Die forschende Pharmaindustrie trägt als Teil der Gesundheitswirtschaft wesentlich zu Wachstum und Wohlstand in Deutschland bei. Gleichzeitig ist der Pharmastandort deutlich besser als sein Ruf. So verfügt Deutschland über exzellent ausgebildete Wissenschaftler, eine hervorragende Forschungs-Infrastruktur und ist seit 2007 „Europameister“ bei der Zahl kommerzieller klinischer Studien. In der Produktion liegen die Stärken ebenfalls in der Verfügbarkeit hochqualifizierten Personals und in der Herstellung von biopharmazeutischen und anderen Hightech-Produkten.

Vor allem die inkonsistente Regulierung des Gesundheitswesens überlagert jedoch in der Wahrnehmung vieler internationalen Entscheider die Stärken des Pharmastandorts in den vorgelagerten Stufen der Wertschöpfungskette.
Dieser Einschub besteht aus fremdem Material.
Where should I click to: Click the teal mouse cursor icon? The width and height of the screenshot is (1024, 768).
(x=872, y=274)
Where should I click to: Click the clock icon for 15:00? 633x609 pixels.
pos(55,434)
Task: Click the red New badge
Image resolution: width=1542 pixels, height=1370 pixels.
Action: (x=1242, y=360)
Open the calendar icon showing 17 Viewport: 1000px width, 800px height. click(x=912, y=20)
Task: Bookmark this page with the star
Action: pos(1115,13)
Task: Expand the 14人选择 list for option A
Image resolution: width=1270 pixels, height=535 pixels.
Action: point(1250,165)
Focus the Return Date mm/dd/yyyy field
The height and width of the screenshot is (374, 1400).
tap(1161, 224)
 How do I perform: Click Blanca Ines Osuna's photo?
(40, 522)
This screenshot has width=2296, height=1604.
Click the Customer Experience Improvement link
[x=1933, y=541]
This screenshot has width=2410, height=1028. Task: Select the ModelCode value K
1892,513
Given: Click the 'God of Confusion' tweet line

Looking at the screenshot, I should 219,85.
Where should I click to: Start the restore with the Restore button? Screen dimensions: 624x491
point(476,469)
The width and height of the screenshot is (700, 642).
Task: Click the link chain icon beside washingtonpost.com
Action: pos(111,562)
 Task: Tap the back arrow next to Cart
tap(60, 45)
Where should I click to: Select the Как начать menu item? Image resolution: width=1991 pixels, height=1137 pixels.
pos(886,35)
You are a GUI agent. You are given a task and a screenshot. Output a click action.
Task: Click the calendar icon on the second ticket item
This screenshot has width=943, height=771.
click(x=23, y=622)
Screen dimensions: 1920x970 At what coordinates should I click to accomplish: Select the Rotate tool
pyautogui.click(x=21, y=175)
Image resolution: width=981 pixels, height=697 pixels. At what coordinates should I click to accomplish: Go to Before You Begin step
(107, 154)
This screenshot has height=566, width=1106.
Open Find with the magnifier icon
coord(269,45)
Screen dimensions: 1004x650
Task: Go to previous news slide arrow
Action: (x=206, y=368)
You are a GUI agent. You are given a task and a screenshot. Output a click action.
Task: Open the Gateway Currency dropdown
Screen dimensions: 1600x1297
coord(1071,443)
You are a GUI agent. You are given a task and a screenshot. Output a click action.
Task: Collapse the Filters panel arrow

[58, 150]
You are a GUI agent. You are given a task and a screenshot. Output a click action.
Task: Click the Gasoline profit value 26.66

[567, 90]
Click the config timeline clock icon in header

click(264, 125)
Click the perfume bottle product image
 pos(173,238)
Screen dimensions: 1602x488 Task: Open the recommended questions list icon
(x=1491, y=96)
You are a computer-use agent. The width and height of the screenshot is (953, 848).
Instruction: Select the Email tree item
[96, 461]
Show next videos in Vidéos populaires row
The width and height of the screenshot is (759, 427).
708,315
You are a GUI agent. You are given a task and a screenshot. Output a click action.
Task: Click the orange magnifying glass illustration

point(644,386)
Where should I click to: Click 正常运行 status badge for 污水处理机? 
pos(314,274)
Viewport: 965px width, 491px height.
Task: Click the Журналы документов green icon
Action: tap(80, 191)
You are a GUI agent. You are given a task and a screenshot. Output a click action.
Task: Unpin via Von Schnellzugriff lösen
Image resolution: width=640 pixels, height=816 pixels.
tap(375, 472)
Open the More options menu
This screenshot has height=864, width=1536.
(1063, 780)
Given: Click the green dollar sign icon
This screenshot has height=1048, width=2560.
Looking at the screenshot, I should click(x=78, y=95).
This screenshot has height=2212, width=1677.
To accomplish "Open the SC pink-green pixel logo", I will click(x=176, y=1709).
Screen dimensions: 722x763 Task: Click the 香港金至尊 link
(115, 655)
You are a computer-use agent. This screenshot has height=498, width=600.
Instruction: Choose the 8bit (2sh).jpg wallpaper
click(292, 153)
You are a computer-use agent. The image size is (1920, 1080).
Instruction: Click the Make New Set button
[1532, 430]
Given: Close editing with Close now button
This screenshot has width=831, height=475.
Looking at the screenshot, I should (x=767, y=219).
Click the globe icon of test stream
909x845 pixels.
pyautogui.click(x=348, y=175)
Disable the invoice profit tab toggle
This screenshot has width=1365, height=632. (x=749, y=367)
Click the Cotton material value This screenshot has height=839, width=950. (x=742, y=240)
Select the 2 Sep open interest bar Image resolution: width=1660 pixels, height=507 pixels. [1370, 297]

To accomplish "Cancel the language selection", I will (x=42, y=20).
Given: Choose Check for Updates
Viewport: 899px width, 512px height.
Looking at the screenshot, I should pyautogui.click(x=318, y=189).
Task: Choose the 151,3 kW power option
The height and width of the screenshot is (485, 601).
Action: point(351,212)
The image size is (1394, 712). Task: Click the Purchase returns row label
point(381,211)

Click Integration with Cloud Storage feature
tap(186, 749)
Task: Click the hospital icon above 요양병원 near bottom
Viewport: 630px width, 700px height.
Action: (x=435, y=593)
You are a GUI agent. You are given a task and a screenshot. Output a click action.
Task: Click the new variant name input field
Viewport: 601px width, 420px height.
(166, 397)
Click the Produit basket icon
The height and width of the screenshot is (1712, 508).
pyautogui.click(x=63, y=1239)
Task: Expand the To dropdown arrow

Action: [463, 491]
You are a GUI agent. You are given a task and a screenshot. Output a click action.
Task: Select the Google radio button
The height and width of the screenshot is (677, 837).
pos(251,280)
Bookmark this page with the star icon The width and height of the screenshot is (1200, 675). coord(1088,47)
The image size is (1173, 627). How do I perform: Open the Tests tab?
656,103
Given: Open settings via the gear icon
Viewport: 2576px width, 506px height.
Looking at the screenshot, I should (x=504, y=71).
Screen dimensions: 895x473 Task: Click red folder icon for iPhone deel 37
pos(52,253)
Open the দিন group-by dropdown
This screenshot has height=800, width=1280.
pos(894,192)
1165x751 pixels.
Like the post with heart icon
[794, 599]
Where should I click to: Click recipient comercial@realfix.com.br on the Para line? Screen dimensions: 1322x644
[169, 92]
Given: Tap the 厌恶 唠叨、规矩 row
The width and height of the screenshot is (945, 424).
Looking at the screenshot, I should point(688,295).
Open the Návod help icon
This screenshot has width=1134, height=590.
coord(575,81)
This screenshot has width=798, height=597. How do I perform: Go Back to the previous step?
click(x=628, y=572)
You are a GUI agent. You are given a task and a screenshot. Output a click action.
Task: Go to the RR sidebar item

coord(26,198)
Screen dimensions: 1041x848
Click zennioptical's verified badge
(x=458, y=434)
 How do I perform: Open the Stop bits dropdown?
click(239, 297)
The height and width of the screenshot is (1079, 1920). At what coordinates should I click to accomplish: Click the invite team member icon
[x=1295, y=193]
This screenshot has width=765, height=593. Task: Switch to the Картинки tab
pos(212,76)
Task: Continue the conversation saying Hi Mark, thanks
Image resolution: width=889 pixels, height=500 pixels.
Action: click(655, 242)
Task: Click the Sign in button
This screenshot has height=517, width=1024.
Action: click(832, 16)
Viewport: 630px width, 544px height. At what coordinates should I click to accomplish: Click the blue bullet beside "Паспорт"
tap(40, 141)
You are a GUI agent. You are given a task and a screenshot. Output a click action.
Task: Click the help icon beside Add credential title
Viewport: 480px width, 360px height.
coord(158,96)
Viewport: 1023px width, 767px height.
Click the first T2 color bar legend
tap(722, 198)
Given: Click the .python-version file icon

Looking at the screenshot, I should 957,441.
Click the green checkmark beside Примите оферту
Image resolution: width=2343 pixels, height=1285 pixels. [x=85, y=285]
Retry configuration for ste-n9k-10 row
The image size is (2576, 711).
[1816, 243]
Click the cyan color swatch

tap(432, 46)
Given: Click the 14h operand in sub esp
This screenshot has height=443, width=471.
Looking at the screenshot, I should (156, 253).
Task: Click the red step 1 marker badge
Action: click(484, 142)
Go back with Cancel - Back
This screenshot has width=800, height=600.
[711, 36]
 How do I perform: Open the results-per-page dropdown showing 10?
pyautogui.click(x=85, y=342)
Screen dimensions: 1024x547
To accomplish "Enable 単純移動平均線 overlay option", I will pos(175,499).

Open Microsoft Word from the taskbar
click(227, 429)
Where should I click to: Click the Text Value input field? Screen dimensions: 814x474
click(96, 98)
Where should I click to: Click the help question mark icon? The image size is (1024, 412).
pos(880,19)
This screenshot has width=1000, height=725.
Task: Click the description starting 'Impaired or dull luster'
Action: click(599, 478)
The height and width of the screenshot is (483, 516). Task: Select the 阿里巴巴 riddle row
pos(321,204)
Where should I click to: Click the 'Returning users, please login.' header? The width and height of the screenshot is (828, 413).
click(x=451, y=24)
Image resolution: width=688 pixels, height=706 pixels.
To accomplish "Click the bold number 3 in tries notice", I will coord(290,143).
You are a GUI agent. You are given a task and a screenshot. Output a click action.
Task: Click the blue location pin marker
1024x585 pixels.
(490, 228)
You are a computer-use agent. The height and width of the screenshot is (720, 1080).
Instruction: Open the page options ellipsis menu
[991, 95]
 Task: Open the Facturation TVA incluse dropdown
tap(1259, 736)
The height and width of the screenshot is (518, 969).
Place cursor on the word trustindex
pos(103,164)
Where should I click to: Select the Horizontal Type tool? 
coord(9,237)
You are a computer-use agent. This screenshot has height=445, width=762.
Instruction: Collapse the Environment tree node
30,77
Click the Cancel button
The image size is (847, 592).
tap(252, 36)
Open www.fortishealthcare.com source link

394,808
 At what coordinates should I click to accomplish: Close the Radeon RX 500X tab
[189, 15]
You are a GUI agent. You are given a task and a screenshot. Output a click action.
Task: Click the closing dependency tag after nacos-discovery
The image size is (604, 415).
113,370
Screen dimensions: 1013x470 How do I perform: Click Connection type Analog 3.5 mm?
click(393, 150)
Jahr für Jahr gehen deshalb wichtige Investitionen an Deutschland vorbei. Das muss sich ändern. Deutschland muss seine Standortstärken, wie etwa die Marktpreisbildung von innovativen Arzneimitteln nutzen und langfristig innovationsfreundliche Rahmenbedingungen und somit mehr Anreize zu vermehrten Investitionen setzen. Dies wäre ganz ohne Subventionen zu leisten, denn der Heimatmarkt bleibt die zentrale Planungsgröße für die Pharmaindustrie in Deutschland.